Rewrite the data from its first line through the line containing "at (408, 390)." as a numbered list, leaving out any blank lines.

## Begin

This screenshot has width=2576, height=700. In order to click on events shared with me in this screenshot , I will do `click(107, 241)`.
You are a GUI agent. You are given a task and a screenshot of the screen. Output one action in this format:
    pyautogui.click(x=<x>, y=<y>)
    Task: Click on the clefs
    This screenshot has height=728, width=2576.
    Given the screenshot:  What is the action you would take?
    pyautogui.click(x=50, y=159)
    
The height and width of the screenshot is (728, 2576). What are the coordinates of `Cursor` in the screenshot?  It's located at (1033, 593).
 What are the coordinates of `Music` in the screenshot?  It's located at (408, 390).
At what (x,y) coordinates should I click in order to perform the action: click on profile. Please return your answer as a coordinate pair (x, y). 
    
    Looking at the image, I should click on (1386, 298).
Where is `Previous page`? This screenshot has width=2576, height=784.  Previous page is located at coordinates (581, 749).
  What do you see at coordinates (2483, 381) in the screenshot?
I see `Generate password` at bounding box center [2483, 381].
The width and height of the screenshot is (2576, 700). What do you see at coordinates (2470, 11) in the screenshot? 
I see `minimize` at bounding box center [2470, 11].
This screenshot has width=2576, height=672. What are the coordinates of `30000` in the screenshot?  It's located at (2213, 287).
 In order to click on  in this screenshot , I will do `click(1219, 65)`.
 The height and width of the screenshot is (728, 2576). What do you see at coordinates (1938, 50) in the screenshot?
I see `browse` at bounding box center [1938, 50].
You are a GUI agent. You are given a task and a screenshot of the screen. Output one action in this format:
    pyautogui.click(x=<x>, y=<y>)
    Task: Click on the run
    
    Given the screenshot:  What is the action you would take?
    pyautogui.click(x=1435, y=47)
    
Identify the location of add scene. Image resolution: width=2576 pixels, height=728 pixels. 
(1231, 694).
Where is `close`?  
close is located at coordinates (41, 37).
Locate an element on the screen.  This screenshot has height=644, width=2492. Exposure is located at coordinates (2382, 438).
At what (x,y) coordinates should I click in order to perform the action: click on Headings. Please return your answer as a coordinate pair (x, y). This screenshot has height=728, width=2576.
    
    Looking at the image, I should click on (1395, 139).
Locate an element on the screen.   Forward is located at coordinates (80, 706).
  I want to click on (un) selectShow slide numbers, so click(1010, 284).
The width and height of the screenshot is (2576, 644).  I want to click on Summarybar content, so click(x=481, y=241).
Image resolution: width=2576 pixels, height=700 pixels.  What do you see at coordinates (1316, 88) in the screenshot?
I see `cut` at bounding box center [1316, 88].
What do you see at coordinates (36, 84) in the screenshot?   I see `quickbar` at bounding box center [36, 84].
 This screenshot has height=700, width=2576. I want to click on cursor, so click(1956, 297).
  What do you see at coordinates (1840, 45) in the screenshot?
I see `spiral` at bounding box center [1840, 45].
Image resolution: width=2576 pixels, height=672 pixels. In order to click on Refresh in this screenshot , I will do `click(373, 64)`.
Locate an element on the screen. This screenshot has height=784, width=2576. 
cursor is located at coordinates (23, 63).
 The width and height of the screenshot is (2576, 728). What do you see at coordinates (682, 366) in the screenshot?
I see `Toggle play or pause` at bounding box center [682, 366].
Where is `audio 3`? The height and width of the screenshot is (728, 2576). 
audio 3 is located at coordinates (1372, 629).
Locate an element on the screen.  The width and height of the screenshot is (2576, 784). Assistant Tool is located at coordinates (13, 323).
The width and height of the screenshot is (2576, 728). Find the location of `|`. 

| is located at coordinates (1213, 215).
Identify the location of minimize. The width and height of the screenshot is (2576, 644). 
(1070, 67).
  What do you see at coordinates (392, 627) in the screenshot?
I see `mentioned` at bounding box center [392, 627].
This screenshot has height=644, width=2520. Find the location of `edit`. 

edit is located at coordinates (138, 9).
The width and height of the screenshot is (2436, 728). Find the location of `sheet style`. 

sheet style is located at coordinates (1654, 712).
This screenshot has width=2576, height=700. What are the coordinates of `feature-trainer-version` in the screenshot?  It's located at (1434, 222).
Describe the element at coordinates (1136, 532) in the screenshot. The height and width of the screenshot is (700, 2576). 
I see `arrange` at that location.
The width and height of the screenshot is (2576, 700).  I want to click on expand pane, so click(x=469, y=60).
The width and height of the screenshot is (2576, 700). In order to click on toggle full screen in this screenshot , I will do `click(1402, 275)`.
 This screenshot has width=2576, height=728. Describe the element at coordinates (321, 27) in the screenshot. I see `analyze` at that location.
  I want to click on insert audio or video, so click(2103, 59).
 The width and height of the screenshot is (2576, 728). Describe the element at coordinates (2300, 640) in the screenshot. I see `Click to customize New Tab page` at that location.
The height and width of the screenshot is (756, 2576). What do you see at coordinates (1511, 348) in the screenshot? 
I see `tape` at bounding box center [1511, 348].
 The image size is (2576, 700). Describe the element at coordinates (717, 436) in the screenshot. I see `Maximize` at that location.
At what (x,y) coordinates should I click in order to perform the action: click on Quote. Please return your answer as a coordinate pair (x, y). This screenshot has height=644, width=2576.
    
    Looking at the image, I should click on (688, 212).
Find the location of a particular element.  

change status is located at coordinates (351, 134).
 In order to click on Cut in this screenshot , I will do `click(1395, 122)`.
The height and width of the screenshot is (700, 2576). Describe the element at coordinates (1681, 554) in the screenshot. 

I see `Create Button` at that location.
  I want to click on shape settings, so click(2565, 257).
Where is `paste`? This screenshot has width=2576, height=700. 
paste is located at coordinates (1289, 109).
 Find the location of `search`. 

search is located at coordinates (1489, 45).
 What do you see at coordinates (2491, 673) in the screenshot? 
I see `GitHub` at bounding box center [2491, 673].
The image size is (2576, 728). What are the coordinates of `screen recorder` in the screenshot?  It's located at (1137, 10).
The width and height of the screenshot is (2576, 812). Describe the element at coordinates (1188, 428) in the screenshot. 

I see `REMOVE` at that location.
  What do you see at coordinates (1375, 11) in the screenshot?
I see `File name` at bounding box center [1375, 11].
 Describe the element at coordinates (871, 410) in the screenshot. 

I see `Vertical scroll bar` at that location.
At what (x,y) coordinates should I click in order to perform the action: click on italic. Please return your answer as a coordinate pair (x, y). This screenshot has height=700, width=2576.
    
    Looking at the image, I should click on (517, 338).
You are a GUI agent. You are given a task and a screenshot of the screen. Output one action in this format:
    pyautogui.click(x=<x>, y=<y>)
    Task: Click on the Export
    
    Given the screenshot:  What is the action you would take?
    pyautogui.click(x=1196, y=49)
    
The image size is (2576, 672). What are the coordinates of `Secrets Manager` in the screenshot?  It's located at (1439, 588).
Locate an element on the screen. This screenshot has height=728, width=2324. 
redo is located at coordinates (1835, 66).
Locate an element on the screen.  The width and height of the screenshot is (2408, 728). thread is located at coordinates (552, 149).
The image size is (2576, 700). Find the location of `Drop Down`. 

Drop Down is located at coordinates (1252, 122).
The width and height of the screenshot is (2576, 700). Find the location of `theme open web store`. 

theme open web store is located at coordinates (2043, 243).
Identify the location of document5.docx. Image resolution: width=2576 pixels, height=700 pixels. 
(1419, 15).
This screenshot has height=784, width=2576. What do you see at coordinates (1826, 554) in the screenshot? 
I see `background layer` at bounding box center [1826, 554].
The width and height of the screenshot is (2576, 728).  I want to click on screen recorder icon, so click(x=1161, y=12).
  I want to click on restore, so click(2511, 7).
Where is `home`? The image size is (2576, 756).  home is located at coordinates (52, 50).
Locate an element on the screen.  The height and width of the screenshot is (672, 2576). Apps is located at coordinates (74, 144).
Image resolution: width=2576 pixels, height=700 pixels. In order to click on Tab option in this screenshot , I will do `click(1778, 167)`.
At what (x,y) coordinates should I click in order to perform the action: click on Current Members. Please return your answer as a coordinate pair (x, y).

## End

COMPLETED TASK:
1. This screenshot has width=2576, height=700. In order to click on events shared with me in this screenshot , I will do `click(107, 241)`.
2. You are a GUI agent. You are given a task and a screenshot of the screen. Output one action in this format:
3.     pyautogui.click(x=<x>, y=<y>)
4.     Task: Click on the clefs
5.     This screenshot has height=728, width=2576.
6.     Given the screenshot:  What is the action you would take?
7.     pyautogui.click(x=50, y=159)
8. The height and width of the screenshot is (728, 2576). What are the coordinates of `Cursor` in the screenshot?  It's located at (1033, 593).
9.  What are the coordinates of `Music` in the screenshot?  It's located at (408, 390).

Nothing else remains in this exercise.